Fecal Bacteria Transplant May Improve Parkinson’s Symptoms

Summary: A new clinical trial revealed fecal microbiota transplantation (FMT) as a potential new treatment for Parkinson’s disease (PD), showing significant improvement in motor symptoms. The study explores the connection between the gut microbiome and Parkinson’s, finding that patients with PD often exhibit altered gut bacteria and increased intestinal inflammation.

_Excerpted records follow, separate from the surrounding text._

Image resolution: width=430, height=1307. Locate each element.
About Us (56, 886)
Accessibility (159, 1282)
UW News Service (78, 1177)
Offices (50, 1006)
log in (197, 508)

By transplanting healthy donor stool into patients with early-stage PD, researchers noted marked improvements in motor functions and reductions in constipation over 12 months, highlighting FMT’s promise for enhancing the quality of life for those with PD.

Key Facts:

  1. The clinical study demonstrated that FMT significantly improved motor symptoms in Parkinson’s patients compared to a placebo group after one year.
  2. This research underscores the emerging link between the gut microbiome and neurodegenerative diseases, suggesting that gut bacteria play a crucial role in the development and symptomatology of PD.
  3. The study’s success opens the door for further research into targeted therapies, such as developing a ‘bacterial pill’ that could offer a less invasive treatment option for PD in the future.

Source: VIB

Parkinson’s disease (PD) is a common neurodegenerative disease that affects millions worldwide.

Now, a groundbreaking clinical study conducted by researchers at Ghent University Hospital, VIB, and Ghent University has demonstrated the potential of fecal microbiota transplantation (FMT) to improve symptoms in patients with PD.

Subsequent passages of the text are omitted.